[Source material]:
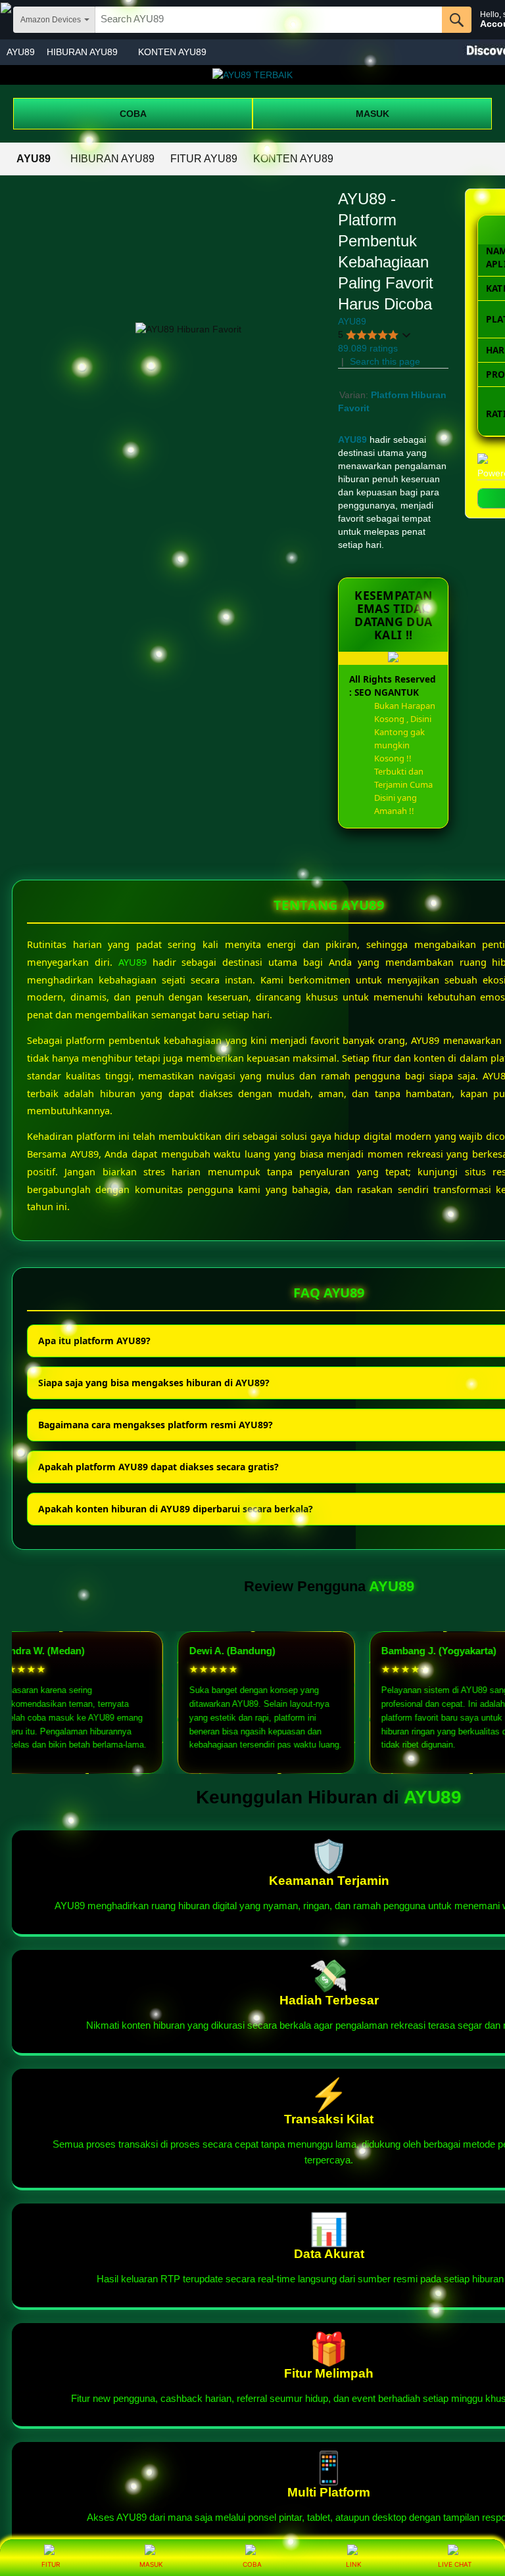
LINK (354, 2564)
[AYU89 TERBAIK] (252, 74)
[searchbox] (268, 19)
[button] (375, 335)
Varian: (355, 395)
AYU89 (21, 52)
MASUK (372, 113)
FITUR (50, 2564)
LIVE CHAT (454, 2564)
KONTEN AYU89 (172, 52)
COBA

[Directions for this task]: From the line containing "Varian: (355, 395)" to the final line of the entries, print every line exactly and nothing else.

[Answer for the task]:
Varian: (355, 395)
AYU89 (21, 52)
MASUK (372, 113)
FITUR (50, 2564)
LIVE CHAT (454, 2564)
KONTEN AYU89 (172, 52)
COBA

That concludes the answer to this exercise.